Je complète avec un exemple le plus clair possible qui permet peut-être d'expliquer l'ancien usage classique de _il est possible que + indicatif_ (message #24 de Roméo31 à propos du Pr. J. Hanse) :
Pierre est certain que Jacques sera là demain, Jean n'en est pas certain :
(1) - Soit Jean accepte le fait de la certitude de Pierre sans se prononcer lui-même au-delà, et il dit :_ Il est possible que Jacques sera là demain, tu as peut-être raison, tu as peut-être en main des éléments que j'ignore, mais moi je n'en sais encore rien.
_(2) _- _Soit Jean donne simplement son propre avis, qui est d'accepter seulement l'éventualité de la présence de Jacques demain, et il dit :_ Il est possible que Jacques soit là demain, mais il est tout aussi bien possible qu'il ne soit pas là.
_En (2) Jean peut donner l'impression de ne pas prendre Pierre au sérieux ; il me paraît donc envisageable qu'à l'époque classique on ait pris l'habitude de ne pas risquer ce genre de mise en doute de la parole d'autrui. De nos jours je n'exclurais pas que chez les ados en particulier on tende à se fier à la certitude des aînés ; ce serait tout au moins compréhensible et assez légitime.


----------



## aider

Maître Capello avait ajouté un message qui était intéressant, mais qui a disparu (ce que je regrette...) et où il disait en gros, à propos du "Il est possible que je serai en retard" : "Le seul cas où 'il est possible + futur' serait acceptable est si moi je doute d'un événement futur que je tiendrais par ailleurs pour certain, choses contradictoires."

Tout le problème est que notre monde est en train de basculer vers ce grand désordre...

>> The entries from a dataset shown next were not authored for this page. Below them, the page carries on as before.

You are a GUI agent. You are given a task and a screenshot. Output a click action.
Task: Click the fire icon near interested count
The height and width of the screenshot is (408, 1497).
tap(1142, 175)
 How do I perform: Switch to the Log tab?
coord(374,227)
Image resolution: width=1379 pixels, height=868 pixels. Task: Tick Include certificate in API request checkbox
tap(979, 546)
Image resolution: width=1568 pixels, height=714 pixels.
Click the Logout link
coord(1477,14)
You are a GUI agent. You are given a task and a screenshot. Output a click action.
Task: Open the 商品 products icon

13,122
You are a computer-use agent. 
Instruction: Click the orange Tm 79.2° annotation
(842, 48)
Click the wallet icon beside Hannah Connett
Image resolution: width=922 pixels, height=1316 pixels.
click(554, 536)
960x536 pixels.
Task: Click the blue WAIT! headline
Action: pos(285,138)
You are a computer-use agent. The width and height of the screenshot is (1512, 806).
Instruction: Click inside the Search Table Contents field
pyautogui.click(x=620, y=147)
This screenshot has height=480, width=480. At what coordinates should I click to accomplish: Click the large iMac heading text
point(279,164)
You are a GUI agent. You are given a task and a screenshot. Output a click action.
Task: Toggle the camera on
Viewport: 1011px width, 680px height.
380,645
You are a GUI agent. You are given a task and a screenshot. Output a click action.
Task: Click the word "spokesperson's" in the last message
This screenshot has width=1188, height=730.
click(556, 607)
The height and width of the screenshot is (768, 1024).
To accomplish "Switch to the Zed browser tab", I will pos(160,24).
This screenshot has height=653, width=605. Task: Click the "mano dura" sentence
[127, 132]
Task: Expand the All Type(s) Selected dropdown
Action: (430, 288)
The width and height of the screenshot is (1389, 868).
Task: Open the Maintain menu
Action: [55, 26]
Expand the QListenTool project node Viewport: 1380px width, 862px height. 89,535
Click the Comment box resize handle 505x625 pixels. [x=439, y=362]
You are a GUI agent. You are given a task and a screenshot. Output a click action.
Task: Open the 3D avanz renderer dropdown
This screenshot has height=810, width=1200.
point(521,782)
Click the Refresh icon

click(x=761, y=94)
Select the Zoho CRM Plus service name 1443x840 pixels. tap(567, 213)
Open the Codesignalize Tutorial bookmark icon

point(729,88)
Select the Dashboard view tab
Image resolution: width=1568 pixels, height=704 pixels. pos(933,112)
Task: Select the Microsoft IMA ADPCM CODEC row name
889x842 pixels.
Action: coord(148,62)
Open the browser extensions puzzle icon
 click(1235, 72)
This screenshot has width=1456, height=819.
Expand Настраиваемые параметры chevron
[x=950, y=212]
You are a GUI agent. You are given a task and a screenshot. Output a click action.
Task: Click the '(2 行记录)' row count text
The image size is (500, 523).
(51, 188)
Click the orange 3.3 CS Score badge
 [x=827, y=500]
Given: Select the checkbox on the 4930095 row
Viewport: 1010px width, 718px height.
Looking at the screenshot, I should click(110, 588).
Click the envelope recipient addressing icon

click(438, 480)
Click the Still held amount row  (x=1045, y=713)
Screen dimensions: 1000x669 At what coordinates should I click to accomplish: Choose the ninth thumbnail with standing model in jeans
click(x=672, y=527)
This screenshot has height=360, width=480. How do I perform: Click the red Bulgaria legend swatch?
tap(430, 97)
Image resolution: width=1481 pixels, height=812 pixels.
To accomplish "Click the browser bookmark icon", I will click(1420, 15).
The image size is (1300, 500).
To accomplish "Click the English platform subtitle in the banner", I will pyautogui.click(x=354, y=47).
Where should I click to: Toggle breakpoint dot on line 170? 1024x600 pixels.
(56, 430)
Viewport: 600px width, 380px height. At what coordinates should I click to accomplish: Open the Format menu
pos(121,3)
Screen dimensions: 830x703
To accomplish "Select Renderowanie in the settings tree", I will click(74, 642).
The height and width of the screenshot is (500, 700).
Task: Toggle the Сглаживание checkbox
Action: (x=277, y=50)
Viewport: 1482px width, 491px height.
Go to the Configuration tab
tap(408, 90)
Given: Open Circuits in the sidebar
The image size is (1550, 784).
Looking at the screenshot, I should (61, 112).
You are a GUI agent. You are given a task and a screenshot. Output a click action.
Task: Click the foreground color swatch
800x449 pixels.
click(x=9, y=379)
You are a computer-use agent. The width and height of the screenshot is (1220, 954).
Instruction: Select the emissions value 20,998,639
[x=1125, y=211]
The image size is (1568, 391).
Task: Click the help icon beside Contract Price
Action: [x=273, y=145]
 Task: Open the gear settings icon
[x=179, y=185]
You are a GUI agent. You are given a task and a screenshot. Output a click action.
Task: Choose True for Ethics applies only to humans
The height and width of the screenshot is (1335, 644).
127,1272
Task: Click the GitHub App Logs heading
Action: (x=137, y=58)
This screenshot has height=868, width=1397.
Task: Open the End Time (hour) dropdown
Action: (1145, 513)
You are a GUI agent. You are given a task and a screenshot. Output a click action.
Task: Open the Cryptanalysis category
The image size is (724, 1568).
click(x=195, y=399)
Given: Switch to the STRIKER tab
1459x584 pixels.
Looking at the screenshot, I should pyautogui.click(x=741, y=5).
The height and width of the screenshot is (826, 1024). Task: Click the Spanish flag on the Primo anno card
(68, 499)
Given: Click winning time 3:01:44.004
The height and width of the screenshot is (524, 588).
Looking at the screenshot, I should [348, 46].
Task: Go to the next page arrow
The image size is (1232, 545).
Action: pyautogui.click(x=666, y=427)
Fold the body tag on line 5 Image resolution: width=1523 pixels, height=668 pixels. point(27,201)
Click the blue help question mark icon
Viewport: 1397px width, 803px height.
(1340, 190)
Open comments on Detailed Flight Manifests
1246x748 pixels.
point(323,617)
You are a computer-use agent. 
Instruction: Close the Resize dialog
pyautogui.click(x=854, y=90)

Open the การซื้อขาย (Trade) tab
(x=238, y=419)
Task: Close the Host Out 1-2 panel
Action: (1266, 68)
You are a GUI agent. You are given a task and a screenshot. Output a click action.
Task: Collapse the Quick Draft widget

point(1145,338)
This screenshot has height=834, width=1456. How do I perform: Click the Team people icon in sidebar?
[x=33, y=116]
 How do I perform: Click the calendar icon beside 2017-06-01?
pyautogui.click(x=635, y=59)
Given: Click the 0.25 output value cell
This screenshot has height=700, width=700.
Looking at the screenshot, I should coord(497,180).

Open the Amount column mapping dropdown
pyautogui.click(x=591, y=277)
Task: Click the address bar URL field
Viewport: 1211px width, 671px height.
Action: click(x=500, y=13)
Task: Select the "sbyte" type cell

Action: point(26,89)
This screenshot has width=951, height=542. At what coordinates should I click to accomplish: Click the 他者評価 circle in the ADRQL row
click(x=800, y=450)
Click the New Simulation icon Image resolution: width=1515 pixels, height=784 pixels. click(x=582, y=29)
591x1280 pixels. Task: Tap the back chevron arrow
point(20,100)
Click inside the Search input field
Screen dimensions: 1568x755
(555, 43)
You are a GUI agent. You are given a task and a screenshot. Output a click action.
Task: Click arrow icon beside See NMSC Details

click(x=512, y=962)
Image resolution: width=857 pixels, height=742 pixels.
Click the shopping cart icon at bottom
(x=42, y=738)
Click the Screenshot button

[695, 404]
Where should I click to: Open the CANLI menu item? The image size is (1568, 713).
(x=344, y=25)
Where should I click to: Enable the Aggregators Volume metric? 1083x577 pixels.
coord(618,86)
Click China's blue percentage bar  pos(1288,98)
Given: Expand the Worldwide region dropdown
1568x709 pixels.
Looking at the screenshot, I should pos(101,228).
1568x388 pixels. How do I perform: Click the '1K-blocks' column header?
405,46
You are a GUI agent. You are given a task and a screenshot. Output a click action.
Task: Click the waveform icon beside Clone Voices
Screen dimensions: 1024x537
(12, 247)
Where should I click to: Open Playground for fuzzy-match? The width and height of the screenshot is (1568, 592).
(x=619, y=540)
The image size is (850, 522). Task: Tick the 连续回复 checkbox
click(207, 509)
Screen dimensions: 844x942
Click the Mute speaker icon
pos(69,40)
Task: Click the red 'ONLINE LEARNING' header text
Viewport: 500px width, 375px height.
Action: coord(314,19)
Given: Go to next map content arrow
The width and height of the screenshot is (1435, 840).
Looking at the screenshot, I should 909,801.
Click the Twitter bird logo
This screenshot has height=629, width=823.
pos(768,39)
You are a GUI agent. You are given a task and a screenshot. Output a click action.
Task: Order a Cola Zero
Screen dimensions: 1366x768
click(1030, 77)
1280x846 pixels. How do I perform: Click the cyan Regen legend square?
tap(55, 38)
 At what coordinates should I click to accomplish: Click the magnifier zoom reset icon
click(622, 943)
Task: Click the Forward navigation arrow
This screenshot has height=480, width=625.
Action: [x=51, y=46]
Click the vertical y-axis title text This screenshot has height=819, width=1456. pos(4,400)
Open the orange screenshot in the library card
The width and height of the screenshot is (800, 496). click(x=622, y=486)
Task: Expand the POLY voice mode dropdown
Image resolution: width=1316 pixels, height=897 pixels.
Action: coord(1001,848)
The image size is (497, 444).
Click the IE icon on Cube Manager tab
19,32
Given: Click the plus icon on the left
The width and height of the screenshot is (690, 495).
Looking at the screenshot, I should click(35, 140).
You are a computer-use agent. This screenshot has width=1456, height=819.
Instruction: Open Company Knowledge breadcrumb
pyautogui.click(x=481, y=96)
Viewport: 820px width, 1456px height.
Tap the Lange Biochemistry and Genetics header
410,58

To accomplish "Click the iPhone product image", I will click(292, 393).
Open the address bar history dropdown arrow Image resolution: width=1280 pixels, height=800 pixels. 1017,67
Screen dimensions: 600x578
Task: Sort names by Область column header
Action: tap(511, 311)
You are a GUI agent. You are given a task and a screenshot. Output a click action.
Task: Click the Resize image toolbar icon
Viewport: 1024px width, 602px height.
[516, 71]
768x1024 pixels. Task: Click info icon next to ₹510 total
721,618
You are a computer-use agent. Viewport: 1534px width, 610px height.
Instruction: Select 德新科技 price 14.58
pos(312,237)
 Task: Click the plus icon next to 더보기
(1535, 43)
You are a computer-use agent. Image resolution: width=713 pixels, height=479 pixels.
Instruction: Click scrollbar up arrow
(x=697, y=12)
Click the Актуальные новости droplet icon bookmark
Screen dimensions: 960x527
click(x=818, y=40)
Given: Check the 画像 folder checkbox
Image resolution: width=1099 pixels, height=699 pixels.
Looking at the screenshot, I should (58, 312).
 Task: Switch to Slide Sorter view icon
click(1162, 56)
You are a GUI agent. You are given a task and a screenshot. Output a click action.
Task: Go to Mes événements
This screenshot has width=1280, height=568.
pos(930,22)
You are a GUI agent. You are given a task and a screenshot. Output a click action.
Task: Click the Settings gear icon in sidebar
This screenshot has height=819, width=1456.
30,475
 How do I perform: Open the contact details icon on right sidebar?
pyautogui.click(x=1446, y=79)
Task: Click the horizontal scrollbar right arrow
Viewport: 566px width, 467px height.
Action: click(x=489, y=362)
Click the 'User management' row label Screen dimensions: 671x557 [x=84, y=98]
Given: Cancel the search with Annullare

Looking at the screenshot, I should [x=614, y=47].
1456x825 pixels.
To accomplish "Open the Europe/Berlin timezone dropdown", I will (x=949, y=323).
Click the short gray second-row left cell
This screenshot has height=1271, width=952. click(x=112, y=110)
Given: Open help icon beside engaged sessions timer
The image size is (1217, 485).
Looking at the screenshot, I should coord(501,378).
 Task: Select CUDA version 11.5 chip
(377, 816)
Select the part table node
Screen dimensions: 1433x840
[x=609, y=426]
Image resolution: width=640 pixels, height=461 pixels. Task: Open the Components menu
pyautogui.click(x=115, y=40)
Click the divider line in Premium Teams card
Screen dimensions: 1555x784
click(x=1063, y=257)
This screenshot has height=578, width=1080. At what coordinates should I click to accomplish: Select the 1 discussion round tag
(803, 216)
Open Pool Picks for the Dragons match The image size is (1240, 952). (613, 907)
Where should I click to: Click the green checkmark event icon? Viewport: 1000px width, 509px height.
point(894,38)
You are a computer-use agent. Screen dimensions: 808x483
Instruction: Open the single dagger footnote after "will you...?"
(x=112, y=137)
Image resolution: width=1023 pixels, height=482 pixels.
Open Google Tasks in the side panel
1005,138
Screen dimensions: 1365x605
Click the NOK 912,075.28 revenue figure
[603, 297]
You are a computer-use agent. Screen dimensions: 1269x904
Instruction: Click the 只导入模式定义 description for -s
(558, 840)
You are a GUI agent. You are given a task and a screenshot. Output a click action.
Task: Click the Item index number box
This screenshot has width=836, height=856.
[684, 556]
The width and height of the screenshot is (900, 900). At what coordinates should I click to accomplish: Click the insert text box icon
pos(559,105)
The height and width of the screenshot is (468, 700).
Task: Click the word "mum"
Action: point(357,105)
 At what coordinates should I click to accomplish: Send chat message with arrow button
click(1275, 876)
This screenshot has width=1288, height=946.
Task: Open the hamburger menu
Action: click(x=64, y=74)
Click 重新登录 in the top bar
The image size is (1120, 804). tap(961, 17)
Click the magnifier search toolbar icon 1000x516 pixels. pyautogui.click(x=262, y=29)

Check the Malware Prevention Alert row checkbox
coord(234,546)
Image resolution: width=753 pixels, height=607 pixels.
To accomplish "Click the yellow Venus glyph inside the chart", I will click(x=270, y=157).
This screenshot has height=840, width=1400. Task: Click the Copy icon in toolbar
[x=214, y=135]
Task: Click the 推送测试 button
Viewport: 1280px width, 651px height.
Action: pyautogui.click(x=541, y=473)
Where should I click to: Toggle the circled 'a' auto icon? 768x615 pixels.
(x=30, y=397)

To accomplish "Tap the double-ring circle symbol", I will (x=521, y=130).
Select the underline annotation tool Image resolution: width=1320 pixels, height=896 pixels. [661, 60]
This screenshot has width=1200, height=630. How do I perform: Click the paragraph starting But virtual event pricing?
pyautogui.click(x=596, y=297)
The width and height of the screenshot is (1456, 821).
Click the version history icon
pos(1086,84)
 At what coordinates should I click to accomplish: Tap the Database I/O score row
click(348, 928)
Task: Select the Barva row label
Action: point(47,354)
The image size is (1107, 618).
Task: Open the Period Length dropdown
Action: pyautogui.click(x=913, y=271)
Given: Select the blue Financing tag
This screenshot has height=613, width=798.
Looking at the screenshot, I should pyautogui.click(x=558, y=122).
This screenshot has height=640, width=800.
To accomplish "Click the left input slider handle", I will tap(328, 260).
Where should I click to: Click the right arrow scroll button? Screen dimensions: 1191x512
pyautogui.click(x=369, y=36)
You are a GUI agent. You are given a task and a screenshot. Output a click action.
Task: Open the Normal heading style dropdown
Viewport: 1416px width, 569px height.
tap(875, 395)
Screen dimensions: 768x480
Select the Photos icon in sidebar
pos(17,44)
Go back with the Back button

Vous prenez l'avion de Genève qui décolle à 8h40 et atterrit à 9h50.

Vous dites donc aux personnes qui vous attendent à Genève : "Mon avion atterrit à 9h50", MAIS vous savez pertinemment que 90% des vols arrivent en retard (c'est vraiment devenu chronique, personne ne me contredira).

Vous présentez donc comme une possibilité (il est possible que j'arrive [subjonctif] à 9h50) ce qui est une impossibilité statistique (mon avion atterrira [futur] à l'heure) impliquant une quasi certitude de retard !

Le tout donnant le résultat litigieux : "Il est possible que je serai en retard".

Je ne cherche donc nullement à induire en erreur des non-natifs ou à anticiper les évolutions de la langue, mais à mettre au jour les mécanismes de l'évolution de la langue.

Dans ce cas précis ("Il est possible que je serai en retard"), vous avez un cocktail particulièrement explosif d'anglicisme, de logique apparente, de fausse politesse et d'entropie du système de transport aérien.


----------



## Roméo31

** Pour le mode à utiliser avec "il est possible", *j'ai déjà indiqué, dans le message n° 30, ce qu'en pensent plusieurs grammairiens contemporains figurant parmi ceux qui sont considérés comme les meilleurs (J. Hanse, M. Grevisse/A. Goosse,  J. Cellard, Cl. Kannas). *Ils préconisent tous le subjonctif* ; cela dit, il est loisible à ceux qui souhaitent employer le futur de s'exposer à la critique...

** Pour le mode à utiliser après "il est probable",* le même J. Cellard (_Le subjonctif,_ Duculot, p. 49) *précise que le passage de l'indicatif au subjonctif se fait entre assez probable et peu probable*. _Il est très probable qu'il viendra _(= quasi-certitude)._ Il est assez probable que M. N... nous répondra dans les jours qu'ils viennent _(on peut estimer que la probabilité est encore relativement élevée). _ Il est peu probable que M. N... nous réponde dans les jours qui viennent _(= la probabilité est faible).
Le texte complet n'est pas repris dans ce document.